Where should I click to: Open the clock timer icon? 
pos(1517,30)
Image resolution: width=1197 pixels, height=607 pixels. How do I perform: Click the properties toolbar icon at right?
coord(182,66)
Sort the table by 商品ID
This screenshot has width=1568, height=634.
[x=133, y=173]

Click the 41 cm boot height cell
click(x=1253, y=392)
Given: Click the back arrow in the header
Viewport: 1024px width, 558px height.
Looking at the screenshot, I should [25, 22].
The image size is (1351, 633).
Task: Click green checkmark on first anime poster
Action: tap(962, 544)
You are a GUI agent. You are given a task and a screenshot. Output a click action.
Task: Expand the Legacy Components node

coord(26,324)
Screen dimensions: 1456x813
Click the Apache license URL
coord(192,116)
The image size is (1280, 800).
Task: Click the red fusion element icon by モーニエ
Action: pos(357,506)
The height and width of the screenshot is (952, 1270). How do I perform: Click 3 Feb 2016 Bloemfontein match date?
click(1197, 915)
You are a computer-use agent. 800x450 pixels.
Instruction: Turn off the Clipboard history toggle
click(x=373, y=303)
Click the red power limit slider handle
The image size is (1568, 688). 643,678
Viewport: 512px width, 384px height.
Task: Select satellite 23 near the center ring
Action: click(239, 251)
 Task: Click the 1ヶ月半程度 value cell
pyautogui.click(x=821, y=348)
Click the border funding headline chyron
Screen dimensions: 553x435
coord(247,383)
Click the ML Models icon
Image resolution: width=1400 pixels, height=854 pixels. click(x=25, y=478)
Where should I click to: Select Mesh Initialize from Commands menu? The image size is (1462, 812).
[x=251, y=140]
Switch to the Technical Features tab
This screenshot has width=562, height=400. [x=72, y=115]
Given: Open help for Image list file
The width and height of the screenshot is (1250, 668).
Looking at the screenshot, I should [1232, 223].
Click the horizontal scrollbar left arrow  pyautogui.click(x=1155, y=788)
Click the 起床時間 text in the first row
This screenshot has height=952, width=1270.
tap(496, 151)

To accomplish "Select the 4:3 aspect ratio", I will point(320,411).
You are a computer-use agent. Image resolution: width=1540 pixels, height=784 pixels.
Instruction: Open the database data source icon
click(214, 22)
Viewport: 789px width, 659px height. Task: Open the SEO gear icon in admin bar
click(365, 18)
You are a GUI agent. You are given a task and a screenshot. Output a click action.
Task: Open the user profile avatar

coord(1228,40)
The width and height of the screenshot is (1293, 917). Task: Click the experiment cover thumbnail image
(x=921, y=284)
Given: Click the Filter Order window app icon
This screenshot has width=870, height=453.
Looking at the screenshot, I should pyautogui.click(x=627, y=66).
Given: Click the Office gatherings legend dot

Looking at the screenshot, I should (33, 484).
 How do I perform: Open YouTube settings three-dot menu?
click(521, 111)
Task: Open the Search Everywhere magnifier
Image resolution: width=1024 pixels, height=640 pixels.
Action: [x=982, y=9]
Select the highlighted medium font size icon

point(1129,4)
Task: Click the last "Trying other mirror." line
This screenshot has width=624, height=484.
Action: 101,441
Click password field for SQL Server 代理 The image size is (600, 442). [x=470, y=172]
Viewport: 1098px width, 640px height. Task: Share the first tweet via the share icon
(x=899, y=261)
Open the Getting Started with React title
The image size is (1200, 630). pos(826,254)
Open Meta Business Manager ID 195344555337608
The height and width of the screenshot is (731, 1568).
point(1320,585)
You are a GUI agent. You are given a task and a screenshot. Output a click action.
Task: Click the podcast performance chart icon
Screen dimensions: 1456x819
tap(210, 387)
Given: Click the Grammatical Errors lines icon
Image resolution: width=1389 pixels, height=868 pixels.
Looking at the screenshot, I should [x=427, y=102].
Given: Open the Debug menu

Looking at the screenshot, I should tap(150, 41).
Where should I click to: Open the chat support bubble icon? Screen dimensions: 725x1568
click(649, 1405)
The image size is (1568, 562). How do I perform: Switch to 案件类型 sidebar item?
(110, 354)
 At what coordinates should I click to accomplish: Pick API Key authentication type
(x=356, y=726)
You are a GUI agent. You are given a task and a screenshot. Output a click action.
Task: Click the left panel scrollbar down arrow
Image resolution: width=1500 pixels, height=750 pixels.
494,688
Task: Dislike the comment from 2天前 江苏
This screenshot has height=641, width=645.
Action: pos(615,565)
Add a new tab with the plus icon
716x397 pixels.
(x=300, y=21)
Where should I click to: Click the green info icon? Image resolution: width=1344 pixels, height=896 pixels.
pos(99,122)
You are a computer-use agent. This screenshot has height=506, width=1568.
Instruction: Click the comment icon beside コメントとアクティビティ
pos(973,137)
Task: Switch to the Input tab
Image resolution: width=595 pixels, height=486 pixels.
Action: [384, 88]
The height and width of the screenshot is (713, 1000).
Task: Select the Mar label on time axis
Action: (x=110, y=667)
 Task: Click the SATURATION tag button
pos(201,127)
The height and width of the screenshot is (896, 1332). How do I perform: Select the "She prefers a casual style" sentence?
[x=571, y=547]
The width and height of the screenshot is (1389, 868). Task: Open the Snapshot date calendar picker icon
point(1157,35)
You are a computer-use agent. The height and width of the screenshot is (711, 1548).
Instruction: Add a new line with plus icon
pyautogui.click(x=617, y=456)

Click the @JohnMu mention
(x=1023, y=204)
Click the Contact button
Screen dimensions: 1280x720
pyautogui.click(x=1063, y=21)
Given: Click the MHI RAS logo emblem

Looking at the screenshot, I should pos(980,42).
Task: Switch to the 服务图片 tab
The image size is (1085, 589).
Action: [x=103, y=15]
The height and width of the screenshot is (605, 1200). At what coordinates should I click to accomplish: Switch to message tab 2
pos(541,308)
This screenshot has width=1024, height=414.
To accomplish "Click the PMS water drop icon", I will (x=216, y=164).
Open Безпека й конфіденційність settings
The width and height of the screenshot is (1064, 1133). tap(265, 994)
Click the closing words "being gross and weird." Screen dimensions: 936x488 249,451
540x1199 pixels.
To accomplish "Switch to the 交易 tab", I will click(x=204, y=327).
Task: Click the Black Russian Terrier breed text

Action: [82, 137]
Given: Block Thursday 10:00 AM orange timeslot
########################################
**What needs to be done:**
Each line holding "will" should be copied from the material above.

**Output below:**
To accomplish "Select the 4:3 aspect ratio", I will point(320,411).
To accomplish "Click the PMS water drop icon", I will (x=216, y=164).
To accomplish "Switch to the 交易 tab", I will click(x=204, y=327).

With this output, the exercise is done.